De son côté, la Présidente de la chambre des représentants a tenu à publier un long éditorial dans lequel elle place sa visite sous les auspices d’une lutte plus large et plus noble : celle des démocraties contre les régimes autoritaires et c’est assez malin.

Parce qu’en fait, elle ne fait que relever le gant jeté au visage de l’Occident par la Chine, certes, mais surtout par la Russie. Que disent Russes et Chinois ? Que le modèle démocratique promu par les Etats-Unis et l’Europe n’est pas un universalisme.

La Chine, elle, a toujours ajouté que le droit des peuples à sortir de la misère et à se développer est un droit humain autrement plus essentiel que celui de voter ou de s’exprimer librement. Pékin en veut pour preuve son propre développement économique.

Nancy Pelosi estime que les Etats-Unis doivent relever ce défi : ils le font en Ukraine en fournissant des armes à Kiev mais pas assez, selon elle, en Asie. Son rôle, pense-t-elle, n’est pas de faire de la « realpolitik » : ça c’est l’affaire de la Maison-Blanche.

Il est de porter haut les valeurs démocratiques de bonne élue du Peuple qu’elle est !

Pourquoi utiliser Taïwan pour appuyer sa démonstration ?

Parce que c’est dangereux, parce que c’est sensible. Je vais tenter une comparaison : lorsqu’un syndicat fait grève, il le fait au pire moment, lorsque ça dérange le plus grand nombre pour forcer l’attention et la négociation. On connait bien ça en France, non ?

Eh bien, Nancy Pelosi applique le même principe à la géopolitique : Taïwan est le point chaud en Asie de cet affrontement entre les Etats-Unis et la Chine. C’est donc là, estime-t-elle, qu’il faut porter l’attaque. Par ailleurs Taïwan est en soi un modèle :

Un modèle de démocratie et ce, depuis les années 90. Mais aussi un modèle économique dont on a pu mesurer la réussite dans les semi-conducteurs avec la récente pénurie. Et puis il y a le reste de l’Asie alliée des Etats-Unis qui a besoin d’être rassurée.

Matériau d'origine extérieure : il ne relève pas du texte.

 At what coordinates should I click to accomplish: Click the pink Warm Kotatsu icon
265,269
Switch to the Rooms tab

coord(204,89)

l'Asie alliée des Etats-Unis a besoin d'être rassurée

Le Japon mais aussi la Corée du Sud - pour ne nommer que deux pays qui se trouvent aux abords immédiats de Taïwan. Mais on pourrait ajouter l’Indonésie, les Philippines ou même la Malaisie. Tous ces pays ont détesté les 4 années du mandat Donald Trump.

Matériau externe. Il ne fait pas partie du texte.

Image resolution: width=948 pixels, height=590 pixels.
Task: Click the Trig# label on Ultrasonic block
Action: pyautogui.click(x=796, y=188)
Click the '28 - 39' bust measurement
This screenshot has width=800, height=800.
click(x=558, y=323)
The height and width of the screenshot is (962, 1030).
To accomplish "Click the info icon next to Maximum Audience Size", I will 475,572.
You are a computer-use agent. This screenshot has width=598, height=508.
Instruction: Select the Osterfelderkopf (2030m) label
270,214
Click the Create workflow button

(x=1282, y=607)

La façon histrionique qu’il a adopté pour traiter avec ces alliés anciens et fidèles, qui tous ont affaire au quotidien avec le défi chinois, a ébranlé leur confiance et la certitude d’un soutien étasunien inconditionnel. Ses négociations sans lendemain avec la Corée du Nord n’ont rien arrangé.

Pour ces capitales il était donc important qu’une fois le principe de la visite de Nancy Pelosi à Taïwan acquise, elle soit conduite à son terme malgré les pressions de la Chine ou de la Maison-Blanche. De ce point de vue, c’est une réussite pour Mme Pelosi.